TunipTheVegemal · 04/02/2012 20:39

Mavis - I had a similar experience re handwriting.
My research subject had lovely clear handwriting most of the time. (And how I loved him for it Smile. He drew funny cartoons in the margins, too!). But when he was very ill in the lead-up to his death, his writing got all scrawly and spidery. It was so, so sad! And the letters he wrote to his close friends knowing they would probably be the last....

saggarmakersbottomknocker · 04/02/2012 20:44

Some baby deaths were recorded as Chrisoms. - death before baptism.

Jux · 04/02/2012 21:02

Going back to the churchyard/yew tree thing, I thought it was practicality, as there was so much nitrate in the soil from the bodies that not much else would grow there happily? (Might not be nitrate, but something like that.)

MavisGrind · 04/02/2012 21:12

Tunip - it is sad isn't it? Like someone's mortalily played out through their writing . My Vicar obviously didn't keep up with his job towards the end. After his death is recorded there were a number of other deaths recorded post-dated!

trice · 04/02/2012 21:17

I have had course of yew based chemotherapy.
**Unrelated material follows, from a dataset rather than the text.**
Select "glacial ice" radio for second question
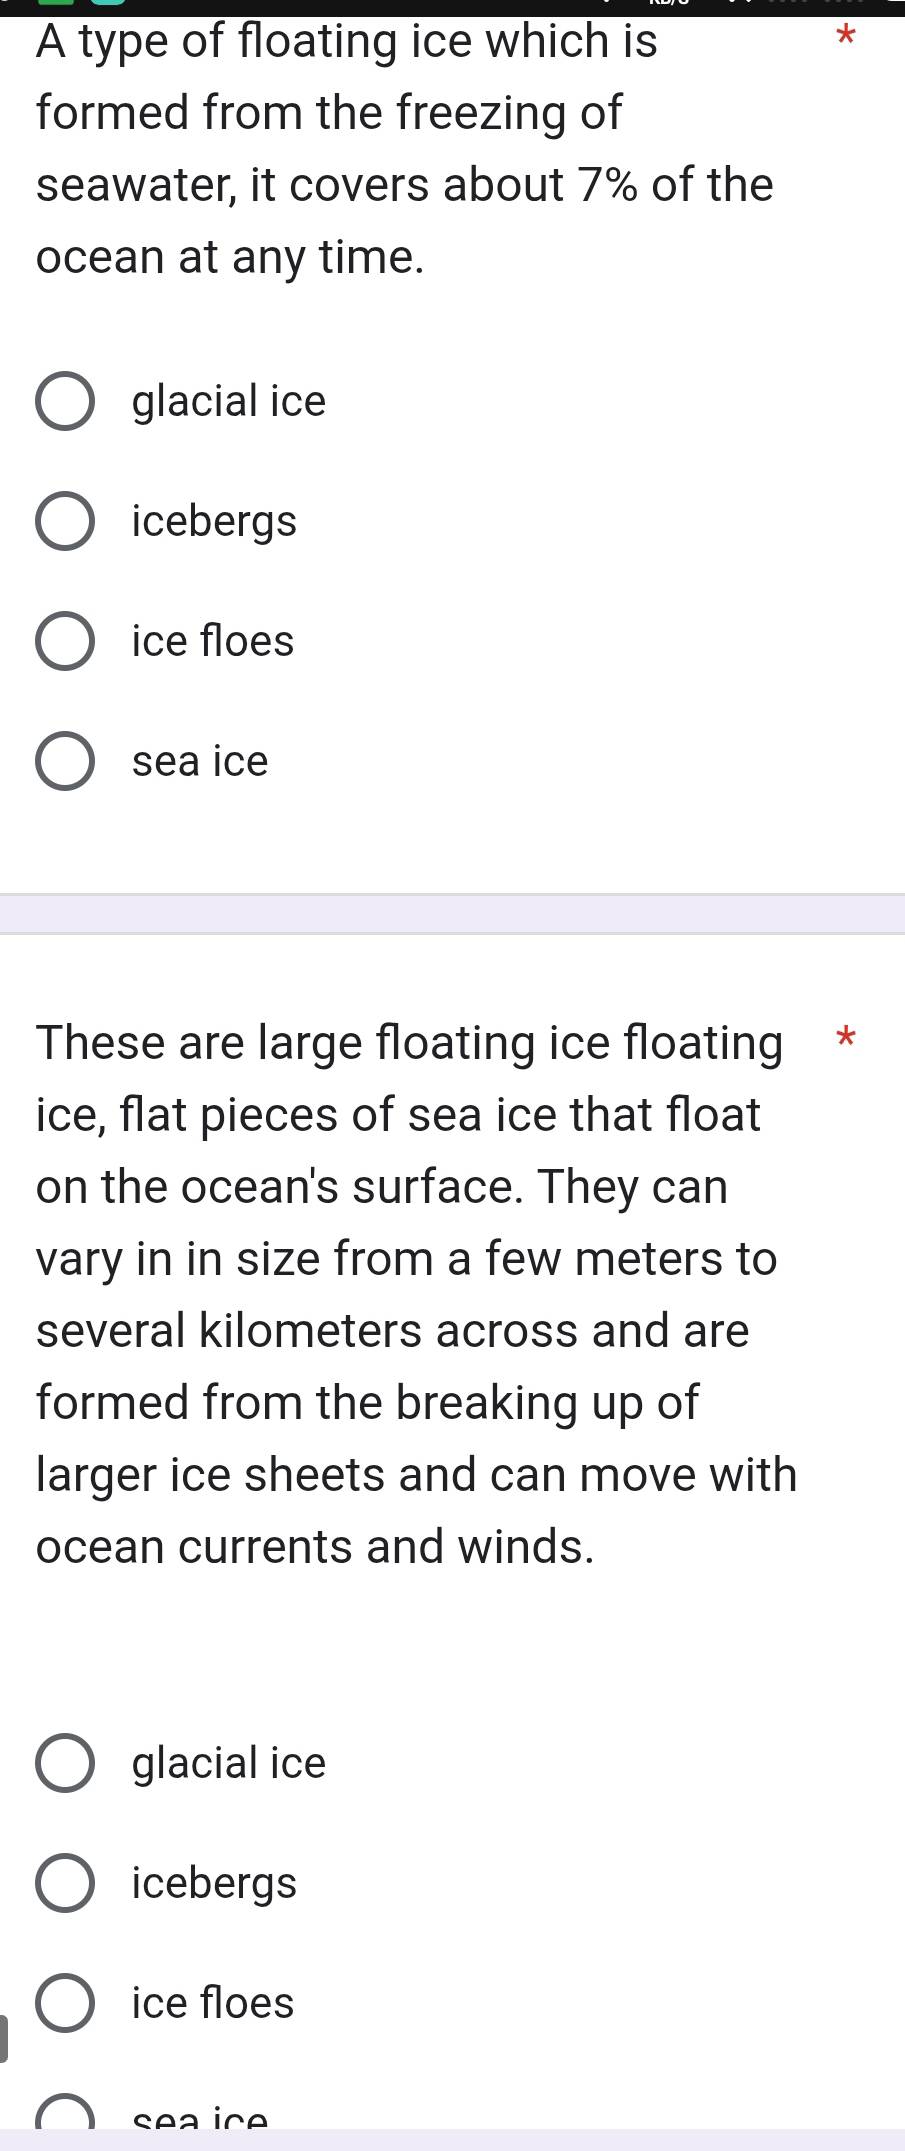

It certainly felt toxic.

There is a good museum at St James hospital in leeds. It has some really eyewatering old surgical instruments along with gruesome diagrams.

GrahamTribe · 04/02/2012 21:19

"My grandmother was very ill after the birth of her first child with 'childbed fever' - in hospital for months - this was in 1930, - also known as puerperal fever, I think its a kind of infection. I think that was probably a common cause of death for women pre anti biotics."
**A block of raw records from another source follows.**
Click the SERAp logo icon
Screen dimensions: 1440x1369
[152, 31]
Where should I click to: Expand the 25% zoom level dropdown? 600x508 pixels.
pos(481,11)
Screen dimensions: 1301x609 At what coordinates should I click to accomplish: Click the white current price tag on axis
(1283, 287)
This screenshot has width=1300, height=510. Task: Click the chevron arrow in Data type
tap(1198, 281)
It was indeed very common, sadly. Family rumour has it that my G G Grandmother died in childbirth in the late 1800s. Her death certificate states that she died of an infection, one which was often found in the womb of women who died following childbirth. I'll never know for sure as until around, IIRC, 1922, stillbirths weren't recorded. I've learned that stillborn babies would generally have been buried unrecorded with the mother if she also died or along with a stranger if the mother survived in circumstances where, as with my family, the bereaved didn't have enough money for a seperate funeral.

It's all very fascinating but terribly sad too.

TunipTheVegemal · 04/02/2012 21:21

I had a GP once that collected old surgical instruments and had them on display in his consulting room. It was kind of off-putting.